PROVIDED PASSAGE>
>>>>

When you overrun a contract, you don’t receive an additional fee and cannot apply the original percentage on which you based the fixed fee to the cost growth or it would be deemed a Cost-Plus-Percentage-Cost contract, which, unlike in industry, is illegal for DoD contracts. Also, your contract will include a clause that requires you to notify the DoD in advance of spending all your funding, usually 60 days before you hit the 75% mark. This allows the DoD to decide to (1) recognize and fund an overrun (assuming funding is available); (2) terminate the contract; or (3) de-scope the work to the amount of funds available.
Two messy situations to avoid:
If you go over the funding provided on the contract, spending your own money in hopes of reimbursement, you are not guaranteed that the DoD will repay you.
However, if the Government receives a benefit from your service, you legally should be reimbursed, even if you didn’t comply with the contract and forgot to tell the Government that you were out of money while you kept working. If you incurred costs in the absence of funds (on the contract) and resort to legal action for reimbursement, it may be a long, drawn-out process for the Program Manager to find the correct funding, even if they agree that you should be paid. For this reason, and to maintain a good relationship with the Program Manager, many contractors accept the loss.
In the absence of funding–for whatever reason–the Government team should not encourage, beg, urge, cajole, plead, coax, demand, persuade, bully, threaten, direct, or any other synonym to convince you to work on your own dime.
You will probably never have a Contracting Officer tempt you to continue to work in the absence of funds because the Anti-Deficiency Act (ADA) has been drilled into them since their first day in the career field. However, other members of a DoD team probably have not been schooled as hard. Even knowing the ramifications, some team members will not stop a contractor from working on their own dime, and it does happen, particularly in emergency or urgent situations where the team member strongly feels the funds are imminent and it’s worth the risk. Because “knowing and willful” violations of ADA are a class E felony punishable by a $5K fine, up to two years imprisonment, or both, these team members usually look the other way or even ask not to be told. ADA violations and ratifications can become messy for both you and the DoD team, with publicity and at least a minimum of reprimands none of you want.

<<<<

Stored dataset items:
>>>>

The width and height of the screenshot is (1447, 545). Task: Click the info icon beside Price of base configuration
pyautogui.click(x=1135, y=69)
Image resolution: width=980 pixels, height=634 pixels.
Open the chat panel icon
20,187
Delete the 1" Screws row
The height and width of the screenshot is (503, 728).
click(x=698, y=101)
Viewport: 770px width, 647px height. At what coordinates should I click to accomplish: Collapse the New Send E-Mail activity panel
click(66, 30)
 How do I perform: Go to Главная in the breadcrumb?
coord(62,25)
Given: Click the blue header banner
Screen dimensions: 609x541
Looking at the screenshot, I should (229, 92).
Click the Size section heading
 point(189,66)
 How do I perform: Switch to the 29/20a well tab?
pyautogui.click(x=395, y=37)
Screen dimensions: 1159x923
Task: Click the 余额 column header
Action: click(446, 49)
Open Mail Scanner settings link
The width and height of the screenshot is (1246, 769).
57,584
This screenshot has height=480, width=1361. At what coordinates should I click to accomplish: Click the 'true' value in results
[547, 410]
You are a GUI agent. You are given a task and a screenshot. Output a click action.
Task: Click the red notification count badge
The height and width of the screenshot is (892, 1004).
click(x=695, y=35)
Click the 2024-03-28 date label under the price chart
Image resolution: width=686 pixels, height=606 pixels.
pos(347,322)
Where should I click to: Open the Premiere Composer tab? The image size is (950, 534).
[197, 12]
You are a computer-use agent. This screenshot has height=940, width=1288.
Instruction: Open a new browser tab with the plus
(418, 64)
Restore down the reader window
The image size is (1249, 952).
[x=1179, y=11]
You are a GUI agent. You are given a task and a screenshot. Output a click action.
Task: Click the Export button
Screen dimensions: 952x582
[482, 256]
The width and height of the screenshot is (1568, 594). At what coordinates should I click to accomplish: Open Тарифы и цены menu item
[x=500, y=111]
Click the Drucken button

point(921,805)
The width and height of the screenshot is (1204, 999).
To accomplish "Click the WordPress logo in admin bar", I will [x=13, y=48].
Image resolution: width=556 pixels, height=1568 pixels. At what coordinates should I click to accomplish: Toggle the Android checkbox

<<<<

EXERCISE TASKS>
**A.** Using the passage on DoD contract overruns, answer each question, one per line:
(i) How many days before reaching the 75% mark does the notification clause usually require the contractor to notify the DoD?
(ii) What class of felony is a "knowing and willful" violation of the Anti-Deficiency Act?
(iii) What is the maximum prison term for such a violation?
**B.** Based on the passage on DoD contract overruns, is each statement below true? Answer yes or no and quote the words from the passage that decide it.
(i) Cost-Plus-Percentage-Cost contracts are not allowed for DoD contracts.
(ii) A contractor who keeps working on its own money past the contract funding is guaranteed to be repaid by the DoD.
(iii) Contracting Officers commonly tempt contractors to keep working without funds.
**C.** Continue the passage on DoD contract overruns, starting after its final sentence.

FINAL ANSWERS>
**A.**
(i) 60 days
(ii) A class E felony
(iii) Up to two years

**B.**
(i) Yes: "which, unlike in industry, is illegal for DoD contracts"
(ii) No: "you are not guaranteed that the DoD will repay you"
(iii) No: "You will probably never have a Contracting Officer tempt you to continue to work in the absence of funds"

**C.**
If you negotiate a cost type contract, you will need an accounting system approved by the DoD. A small percentage of the CPFF amount is held back until the contract close-out stage, which can take years to pass a final audit due to backlog. One trick some Contracting Officers allow so that they can close out the contract and the contractor can get their final payment faster is to convert a CPFF contract to FFP near the end when the contractor is certain they will have no additional costs to report and is willing to forgo any increase in overhead rates that might have increased since the original negotiation.
Statutory agreements such as Other Transactions can be of the cost or fixed price variety.
Contract type is determined by the Contracting Officer but if you follow the prescriptions in FAR Part 16, you may be able to convince the Contracting Officer to negotiate one you think is most appropriate to the risks. Even though FAR Part 16 doesn’t apply to Other Transactions, the language is still useful for supporting the type of Other Transaction that reflects the risk you are willing to take.
Colors of Money
When the DoD refer to “color of money,” they mean the categories of funding as appropriated by Congress for a specific purpose. Each category is considered a different “color,” though actual colors have nothing to do with it.
The five major pots of money are:
Military Personnel (MILPER): includes pay, allowances, subsistence, travel
Operations and Maintenance (O&M): includes support for operations, training/education, and maintenance
Research, Development, Test and Evaluation (RDT&E): for research and development
Procurement: for programs approved for production
Military Construction (MILCON): includes acquisition, construction of or installation of facilities such as schools, maintenance facilities, or weapon storage facilities.
The Five Major Pots (“Colors”) of Money
- Military Personnel (MILPER)
- Operations and Maintenance (O&M)
- Research, Development, Test and Evaluation (RDT&E)
- Military Construction (MILCON)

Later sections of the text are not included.